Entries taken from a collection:
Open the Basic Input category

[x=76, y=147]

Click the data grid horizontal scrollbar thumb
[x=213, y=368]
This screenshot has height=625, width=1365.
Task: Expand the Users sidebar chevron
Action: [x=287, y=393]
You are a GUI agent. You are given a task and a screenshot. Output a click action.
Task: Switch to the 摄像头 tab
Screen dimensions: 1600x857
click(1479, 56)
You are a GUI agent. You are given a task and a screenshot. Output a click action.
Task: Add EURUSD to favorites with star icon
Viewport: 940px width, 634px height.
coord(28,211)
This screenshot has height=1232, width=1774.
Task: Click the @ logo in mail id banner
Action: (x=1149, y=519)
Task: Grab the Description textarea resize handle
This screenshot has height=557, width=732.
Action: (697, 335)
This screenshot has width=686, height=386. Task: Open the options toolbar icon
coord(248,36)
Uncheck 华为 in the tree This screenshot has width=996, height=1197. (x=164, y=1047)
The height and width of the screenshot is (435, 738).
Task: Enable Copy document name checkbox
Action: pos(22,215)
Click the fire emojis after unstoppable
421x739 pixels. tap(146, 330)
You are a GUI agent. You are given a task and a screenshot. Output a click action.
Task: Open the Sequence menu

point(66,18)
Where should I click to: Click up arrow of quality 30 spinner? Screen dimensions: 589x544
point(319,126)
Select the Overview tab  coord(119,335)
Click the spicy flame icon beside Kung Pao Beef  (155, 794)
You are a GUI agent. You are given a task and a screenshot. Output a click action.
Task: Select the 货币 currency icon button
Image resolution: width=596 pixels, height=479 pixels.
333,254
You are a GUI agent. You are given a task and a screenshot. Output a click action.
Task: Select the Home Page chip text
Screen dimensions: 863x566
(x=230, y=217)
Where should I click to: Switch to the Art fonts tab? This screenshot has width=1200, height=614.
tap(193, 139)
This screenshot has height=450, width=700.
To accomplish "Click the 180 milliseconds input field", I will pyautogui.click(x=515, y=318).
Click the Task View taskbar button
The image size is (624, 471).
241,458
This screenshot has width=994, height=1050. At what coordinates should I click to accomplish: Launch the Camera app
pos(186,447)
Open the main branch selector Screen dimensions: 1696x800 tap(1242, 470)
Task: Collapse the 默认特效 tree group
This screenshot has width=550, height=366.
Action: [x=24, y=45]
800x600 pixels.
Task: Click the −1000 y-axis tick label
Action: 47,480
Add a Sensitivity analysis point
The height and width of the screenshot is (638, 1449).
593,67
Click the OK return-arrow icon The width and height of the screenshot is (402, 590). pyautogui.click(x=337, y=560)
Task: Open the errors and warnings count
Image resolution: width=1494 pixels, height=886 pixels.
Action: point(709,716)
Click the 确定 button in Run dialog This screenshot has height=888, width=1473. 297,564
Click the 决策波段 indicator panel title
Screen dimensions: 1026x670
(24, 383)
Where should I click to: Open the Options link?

### WORK TO BE COMPLETED
If the word "pyautogui" appears in a line above, copy that line.

### ANSWER TO THE PROBLEM
To accomplish "Click the 180 milliseconds input field", I will pyautogui.click(x=515, y=318).
Click the OK return-arrow icon The width and height of the screenshot is (402, 590). pyautogui.click(x=337, y=560)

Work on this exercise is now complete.